What is expected:
Swap "Vejle" for "Fredericia" everywhere it appears in the listing below. Write out every line again with nothing else altered.

(Target position records)
___

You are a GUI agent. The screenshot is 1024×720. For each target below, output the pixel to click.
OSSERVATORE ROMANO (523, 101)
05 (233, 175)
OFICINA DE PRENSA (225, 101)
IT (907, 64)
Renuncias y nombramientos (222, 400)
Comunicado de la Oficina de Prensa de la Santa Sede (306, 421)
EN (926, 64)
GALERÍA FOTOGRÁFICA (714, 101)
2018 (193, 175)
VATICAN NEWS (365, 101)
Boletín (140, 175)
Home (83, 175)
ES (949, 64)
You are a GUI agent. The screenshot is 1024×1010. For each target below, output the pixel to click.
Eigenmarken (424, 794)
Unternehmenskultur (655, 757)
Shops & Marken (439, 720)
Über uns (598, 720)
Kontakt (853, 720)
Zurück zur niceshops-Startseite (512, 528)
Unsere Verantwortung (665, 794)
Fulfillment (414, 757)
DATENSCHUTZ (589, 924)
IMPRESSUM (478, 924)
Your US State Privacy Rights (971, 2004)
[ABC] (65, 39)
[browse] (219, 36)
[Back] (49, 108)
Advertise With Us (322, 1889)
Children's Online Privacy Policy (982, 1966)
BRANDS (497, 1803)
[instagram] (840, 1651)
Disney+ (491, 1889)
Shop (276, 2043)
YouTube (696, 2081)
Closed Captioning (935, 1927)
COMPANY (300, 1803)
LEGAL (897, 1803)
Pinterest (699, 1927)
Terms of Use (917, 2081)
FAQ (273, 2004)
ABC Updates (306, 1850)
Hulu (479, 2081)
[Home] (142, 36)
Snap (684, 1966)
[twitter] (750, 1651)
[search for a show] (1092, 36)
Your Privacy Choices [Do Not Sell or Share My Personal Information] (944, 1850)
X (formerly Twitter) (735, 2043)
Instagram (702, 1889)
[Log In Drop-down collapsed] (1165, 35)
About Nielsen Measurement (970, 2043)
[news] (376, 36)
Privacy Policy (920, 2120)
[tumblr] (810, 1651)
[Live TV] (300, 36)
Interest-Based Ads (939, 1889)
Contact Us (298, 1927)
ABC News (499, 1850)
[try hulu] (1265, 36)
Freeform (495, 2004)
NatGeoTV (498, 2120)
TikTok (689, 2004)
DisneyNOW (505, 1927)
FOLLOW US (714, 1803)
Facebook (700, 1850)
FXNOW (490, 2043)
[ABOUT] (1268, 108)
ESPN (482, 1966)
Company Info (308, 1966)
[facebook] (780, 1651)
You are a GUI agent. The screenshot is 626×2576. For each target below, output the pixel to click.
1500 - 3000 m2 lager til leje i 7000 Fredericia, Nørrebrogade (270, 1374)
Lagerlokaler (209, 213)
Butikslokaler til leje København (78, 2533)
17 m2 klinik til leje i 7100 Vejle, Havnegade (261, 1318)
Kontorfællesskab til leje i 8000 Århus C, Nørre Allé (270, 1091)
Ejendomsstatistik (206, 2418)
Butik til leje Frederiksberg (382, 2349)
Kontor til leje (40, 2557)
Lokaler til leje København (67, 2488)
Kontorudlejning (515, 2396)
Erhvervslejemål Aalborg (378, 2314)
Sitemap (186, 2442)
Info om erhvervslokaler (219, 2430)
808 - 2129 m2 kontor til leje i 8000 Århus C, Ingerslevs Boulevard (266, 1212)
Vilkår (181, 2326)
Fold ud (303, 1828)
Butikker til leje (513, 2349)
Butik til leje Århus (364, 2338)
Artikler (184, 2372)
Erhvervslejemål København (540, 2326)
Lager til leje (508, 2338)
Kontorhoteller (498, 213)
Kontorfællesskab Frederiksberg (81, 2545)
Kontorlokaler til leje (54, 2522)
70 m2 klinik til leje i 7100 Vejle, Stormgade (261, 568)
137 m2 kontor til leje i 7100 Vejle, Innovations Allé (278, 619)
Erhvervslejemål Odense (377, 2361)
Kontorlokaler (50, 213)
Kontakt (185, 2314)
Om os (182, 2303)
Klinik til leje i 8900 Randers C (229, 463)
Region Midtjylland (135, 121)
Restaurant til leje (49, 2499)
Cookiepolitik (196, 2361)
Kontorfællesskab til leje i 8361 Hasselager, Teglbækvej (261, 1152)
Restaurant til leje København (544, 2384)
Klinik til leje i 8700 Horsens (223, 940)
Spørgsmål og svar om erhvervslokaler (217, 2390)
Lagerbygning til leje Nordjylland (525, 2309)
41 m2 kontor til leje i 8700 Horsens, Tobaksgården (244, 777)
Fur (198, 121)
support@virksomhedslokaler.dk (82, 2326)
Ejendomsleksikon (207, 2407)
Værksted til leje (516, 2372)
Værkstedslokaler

___

Exercise output:
You are a GUI agent. The screenshot is 1024×720. For each target below, output the pixel to click.
OSSERVATORE ROMANO (523, 101)
05 (233, 175)
OFICINA DE PRENSA (225, 101)
IT (907, 64)
Renuncias y nombramientos (222, 400)
Comunicado de la Oficina de Prensa de la Santa Sede (306, 421)
EN (926, 64)
GALERÍA FOTOGRÁFICA (714, 101)
2018 (193, 175)
VATICAN NEWS (365, 101)
Boletín (140, 175)
Home (83, 175)
ES (949, 64)
You are a GUI agent. The screenshot is 1024×1010. For each target below, output the pixel to click.
Eigenmarken (424, 794)
Unternehmenskultur (655, 757)
Shops & Marken (439, 720)
Über uns (598, 720)
Kontakt (853, 720)
Zurück zur niceshops-Startseite (512, 528)
Unsere Verantwortung (665, 794)
Fulfillment (414, 757)
DATENSCHUTZ (589, 924)
IMPRESSUM (478, 924)
Your US State Privacy Rights (971, 2004)
[ABC] (65, 39)
[browse] (219, 36)
[Back] (49, 108)
Advertise With Us (322, 1889)
Children's Online Privacy Policy (982, 1966)
BRANDS (497, 1803)
[instagram] (840, 1651)
Disney+ (491, 1889)
Shop (276, 2043)
YouTube (696, 2081)
Closed Captioning (935, 1927)
COMPANY (300, 1803)
LEGAL (897, 1803)
Pinterest (699, 1927)
Terms of Use (917, 2081)
FAQ (273, 2004)
ABC Updates (306, 1850)
Hulu (479, 2081)
[Home] (142, 36)
Snap (684, 1966)
[twitter] (750, 1651)
[search for a show] (1092, 36)
Your Privacy Choices [Do Not Sell or Share My Personal Information] (944, 1850)
X (formerly Twitter) (735, 2043)
Instagram (702, 1889)
[Log In Drop-down collapsed] (1165, 35)
About Nielsen Measurement (970, 2043)
[news] (376, 36)
Privacy Policy (920, 2120)
[tumblr] (810, 1651)
[Live TV] (300, 36)
Interest-Based Ads (939, 1889)
Contact Us (298, 1927)
ABC News (499, 1850)
[try hulu] (1265, 36)
Freeform (495, 2004)
NatGeoTV (498, 2120)
TikTok (689, 2004)
DisneyNOW (505, 1927)
FOLLOW US (714, 1803)
Facebook (700, 1850)
FXNOW (490, 2043)
[ABOUT] (1268, 108)
ESPN (482, 1966)
Company Info (308, 1966)
[facebook] (780, 1651)
You are a GUI agent. The screenshot is 626×2576. For each target below, output the pixel to click.
1500 - 3000 m2 lager til leje i 7000 Fredericia, Nørrebrogade (270, 1374)
Lagerlokaler (209, 213)
Butikslokaler til leje København (78, 2533)
17 m2 klinik til leje i 7100 Fredericia, Havnegade (261, 1318)
Kontorfællesskab til leje i 8000 Århus C, Nørre Allé (270, 1091)
Ejendomsstatistik (206, 2418)
Butik til leje Frederiksberg (382, 2349)
Kontor til leje (40, 2557)
Lokaler til leje København (67, 2488)
Kontorudlejning (515, 2396)
Erhvervslejemål Aalborg (378, 2314)
Sitemap (186, 2442)
Info om erhvervslokaler (219, 2430)
808 - 2129 m2 kontor til leje i 8000 Århus C, Ingerslevs Boulevard (266, 1212)
Vilkår (181, 2326)
Fold ud (303, 1828)
Butikker til leje (513, 2349)
Butik til leje Århus (364, 2338)
Artikler (184, 2372)
Erhvervslejemål København (540, 2326)
Lager til leje (508, 2338)
Kontorhoteller (498, 213)
Kontorfællesskab Frederiksberg (81, 2545)
Kontorlokaler til leje (54, 2522)
70 m2 klinik til leje i 7100 Fredericia, Stormgade (261, 568)
137 m2 kontor til leje i 7100 Fredericia, Innovations Allé (278, 619)
Erhvervslejemål Odense (377, 2361)
Kontorlokaler (50, 213)
Kontakt (185, 2314)
Om os (182, 2303)
Klinik til leje i 8900 Randers C (229, 463)
Region Midtjylland (135, 121)
Restaurant til leje (49, 2499)
Cookiepolitik (196, 2361)
Kontorfællesskab til leje i 8361 Hasselager, Teglbækvej (261, 1152)
Restaurant til leje København (544, 2384)
Klinik til leje i 8700 Horsens (223, 940)
Spørgsmål og svar om erhvervslokaler (217, 2390)
Lagerbygning til leje Nordjylland (525, 2309)
41 m2 kontor til leje i 8700 Horsens, Tobaksgården (244, 777)
Fur (198, 121)
support@virksomhedslokaler.dk (82, 2326)
Ejendomsleksikon (207, 2407)
Værksted til leje (516, 2372)
Værkstedslokaler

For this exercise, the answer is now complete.